On TikTok, “Say So” is now featured in over 15 million video clips, including videos of some of the app’s biggest stars, like Charlie D’Amelio and James Charles, doing Sharpe’s choreography.

Creating viral hits

Doja Cat is not the only artist who has TikTok to thank for a successful 2020. Sitting above her on many of the Billboard end-of-year lists was hip-hop artist Roddy Rich, who topped the Streaming New Artist list. His single “The Box” landed on TikTok’s Top Songs list for 2020 (alongside “Say So”) and was the song that had the longest sustained run on Billboard’s Hot 100 list last year.

Like “Say So,” “The Box” was released as a single in January and was boosted by viral clips of people dancing to the song. New singles aren’t the only songs getting a lift by TikTok, though.

Spotify’s Viral 50 chart provides the most viral tracks in a country at any given time. For the last two months, alongside a string of songs released in 2020 and 2021, the song “Pierre” by singer Ryn Weaver has been a regular feature on the US chart. What stands out about the presence of “Pierre” is that the song was released in 2015 on Weaver’s album, “The Fool.”

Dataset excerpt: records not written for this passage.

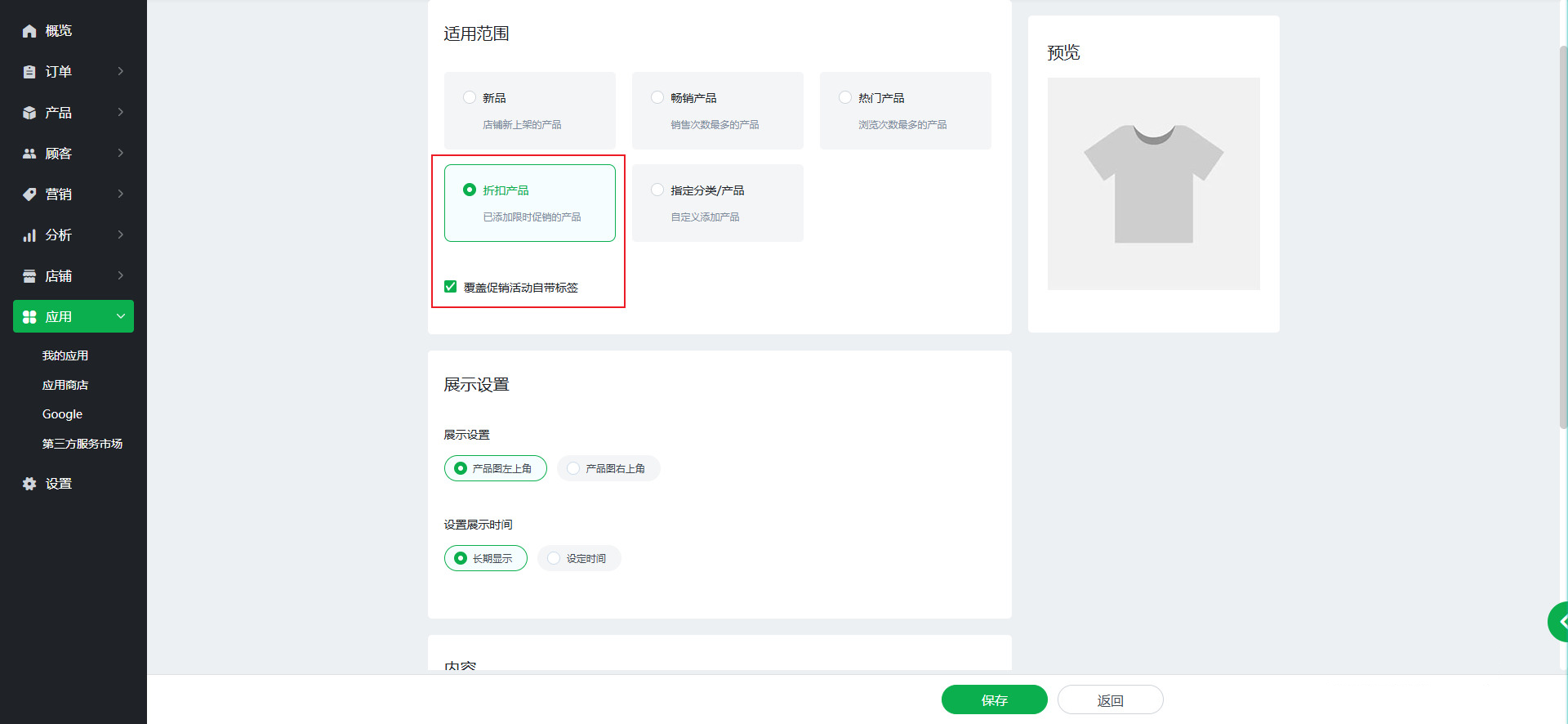
Task: Click the 返回 button
Action: pos(1110,699)
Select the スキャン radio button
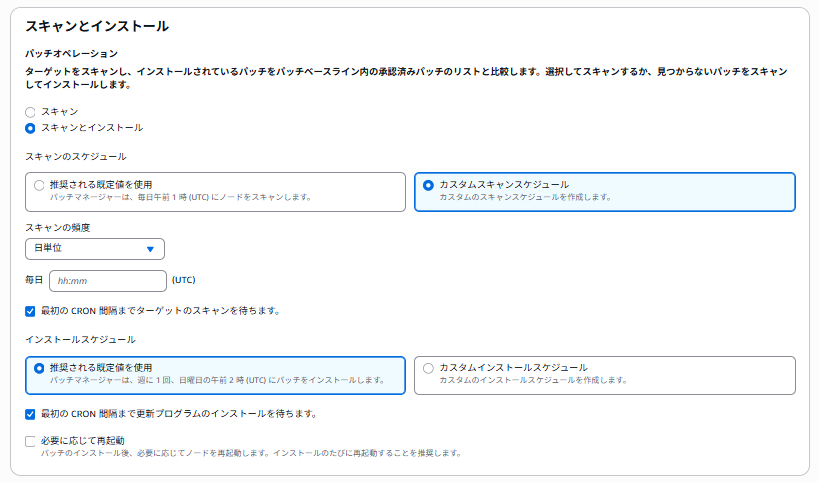Image resolution: width=818 pixels, height=482 pixels. tap(30, 112)
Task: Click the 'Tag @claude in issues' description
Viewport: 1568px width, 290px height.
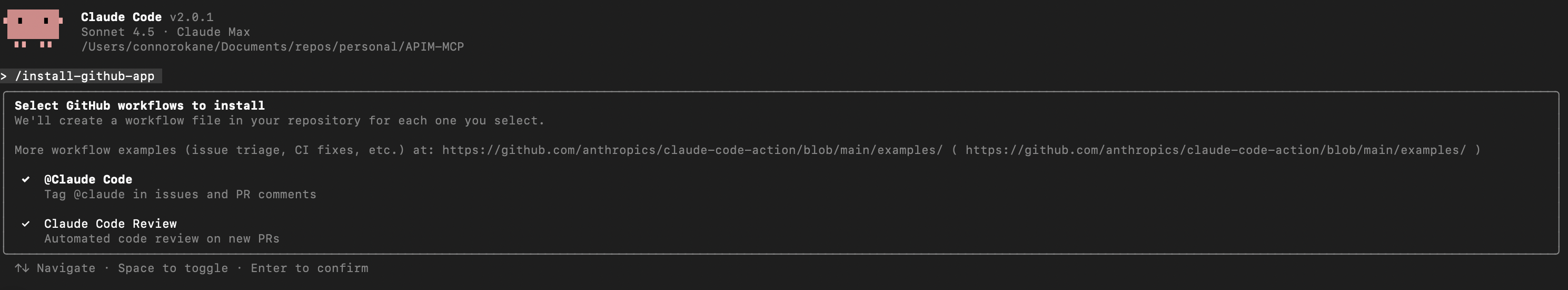Action: click(x=180, y=195)
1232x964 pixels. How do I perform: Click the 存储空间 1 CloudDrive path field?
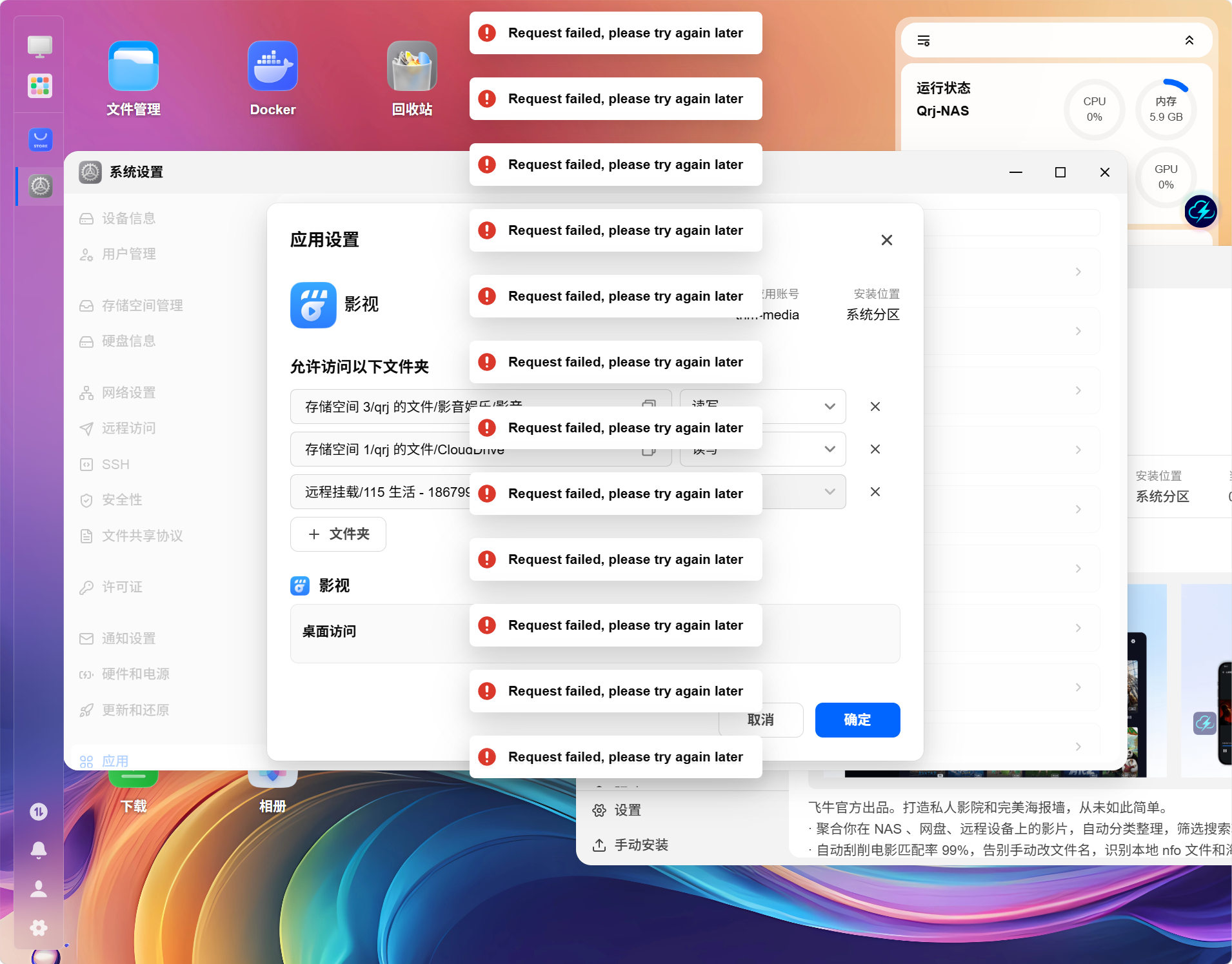pyautogui.click(x=481, y=449)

Other than an acoustic performance of the song, Weaver never released a video for the song. Nor has the song appeared in a recent TV show or commercial, something that has previously fueled a song’s chart rise years after its release. Instead, Weaver’s sudden virality is due to her song being selected by TikTok users. Weaver acknowledged as much on Twitter in January.

Even major artists of yesteryear can get the TikTok bump, as when Fleetwood Mac’s “Dreams” (originally released in 1977) reentered the Billboard chart at number 21 last year. The song was featured in the September 2020 viral clip of Nathan Apodaca (username: @420doggface208) riding a skateboard while drinking cranberry juice and lip-syncing the song.

The clip also turned into a marketing boon for Ocean Spray, the company whose juice Apodaca is seen drinking in the video.

The speed at which viral videos and songs come and go makes it impossible to stay on top of every trend on TikTok. Plenty of songs will have a moment and then quickly disappear, just as they always have. Some, however, will have a lasting impact and launch the artist into a bigger career.

At this moment, it’s safe to assume a new song is probably rising through TikTok’s algorithms and on the verge of crossing over into the mainstream. That’s what happened with Disney Channel actress Olivia Rodrigo’s “Driver’s License,” which rode viral success straight into a Saturday Night Live skit in late February.

Most artists who are hoping for success via TikTok won’t have Rodrigo’s established platform, but that won’t stop them from dreaming of releasing the next viral hit. It may be only a matter of time before TikTok influencers have as much say in an artist’s success or failure as the radio DJs of the 1960s and 70s once had.